Exercise input |
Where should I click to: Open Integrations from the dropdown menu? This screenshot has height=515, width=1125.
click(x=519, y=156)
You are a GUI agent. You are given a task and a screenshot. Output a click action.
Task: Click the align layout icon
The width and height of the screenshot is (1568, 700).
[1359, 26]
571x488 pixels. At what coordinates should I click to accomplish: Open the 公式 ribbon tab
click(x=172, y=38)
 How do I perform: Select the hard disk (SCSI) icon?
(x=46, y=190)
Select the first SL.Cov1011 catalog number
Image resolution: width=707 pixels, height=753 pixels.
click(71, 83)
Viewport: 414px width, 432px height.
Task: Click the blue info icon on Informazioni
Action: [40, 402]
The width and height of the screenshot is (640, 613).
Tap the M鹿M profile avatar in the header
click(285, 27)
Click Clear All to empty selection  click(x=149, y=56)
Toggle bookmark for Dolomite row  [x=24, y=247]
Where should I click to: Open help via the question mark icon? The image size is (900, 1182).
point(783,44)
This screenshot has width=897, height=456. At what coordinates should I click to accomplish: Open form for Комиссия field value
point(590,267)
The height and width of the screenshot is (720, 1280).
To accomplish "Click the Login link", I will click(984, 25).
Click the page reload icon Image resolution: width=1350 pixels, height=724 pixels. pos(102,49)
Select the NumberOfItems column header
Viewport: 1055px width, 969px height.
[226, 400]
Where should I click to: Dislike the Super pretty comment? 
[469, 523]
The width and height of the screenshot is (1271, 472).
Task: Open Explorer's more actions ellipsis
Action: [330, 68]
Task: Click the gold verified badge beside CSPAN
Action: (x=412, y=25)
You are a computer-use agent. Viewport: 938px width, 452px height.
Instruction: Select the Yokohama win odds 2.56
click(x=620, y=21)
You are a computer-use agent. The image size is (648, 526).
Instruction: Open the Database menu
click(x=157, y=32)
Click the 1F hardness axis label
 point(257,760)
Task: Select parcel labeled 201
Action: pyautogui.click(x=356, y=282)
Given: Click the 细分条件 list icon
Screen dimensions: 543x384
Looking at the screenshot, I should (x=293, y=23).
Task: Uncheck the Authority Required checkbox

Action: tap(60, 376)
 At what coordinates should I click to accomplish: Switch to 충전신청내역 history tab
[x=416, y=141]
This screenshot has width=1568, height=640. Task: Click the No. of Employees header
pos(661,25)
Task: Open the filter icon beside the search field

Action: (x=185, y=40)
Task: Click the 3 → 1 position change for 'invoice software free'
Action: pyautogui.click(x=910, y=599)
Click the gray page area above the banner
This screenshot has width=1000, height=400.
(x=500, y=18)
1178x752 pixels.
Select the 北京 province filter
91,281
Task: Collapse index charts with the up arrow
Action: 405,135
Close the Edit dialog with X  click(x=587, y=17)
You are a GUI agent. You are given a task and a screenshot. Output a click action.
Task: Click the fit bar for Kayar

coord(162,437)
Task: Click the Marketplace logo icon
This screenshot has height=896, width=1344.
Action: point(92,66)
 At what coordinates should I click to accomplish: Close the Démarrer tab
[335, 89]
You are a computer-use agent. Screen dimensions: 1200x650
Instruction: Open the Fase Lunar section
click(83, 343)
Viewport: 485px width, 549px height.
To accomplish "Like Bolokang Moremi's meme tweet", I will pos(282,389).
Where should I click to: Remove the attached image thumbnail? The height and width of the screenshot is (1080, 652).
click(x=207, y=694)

About this exercise |
All that is wanted is a faithful reproduction of the line above with "At what coordinates should I click to accomplish: Switch", the line with "Viewport: 485px width, 549px height.", and every line in between.

Exercise response |
 At what coordinates should I click to accomplish: Switch to 충전신청내역 history tab
[x=416, y=141]
This screenshot has width=1568, height=640. Task: Click the No. of Employees header
pos(661,25)
Task: Open the filter icon beside the search field

Action: (x=185, y=40)
Task: Click the 3 → 1 position change for 'invoice software free'
Action: pyautogui.click(x=910, y=599)
Click the gray page area above the banner
This screenshot has width=1000, height=400.
(x=500, y=18)
1178x752 pixels.
Select the 北京 province filter
91,281
Task: Collapse index charts with the up arrow
Action: 405,135
Close the Edit dialog with X  click(x=587, y=17)
You are a GUI agent. You are given a task and a screenshot. Output a click action.
Task: Click the fit bar for Kayar

coord(162,437)
Task: Click the Marketplace logo icon
This screenshot has height=896, width=1344.
Action: point(92,66)
 At what coordinates should I click to accomplish: Close the Démarrer tab
[335, 89]
You are a computer-use agent. Screen dimensions: 1200x650
Instruction: Open the Fase Lunar section
click(83, 343)
Viewport: 485px width, 549px height.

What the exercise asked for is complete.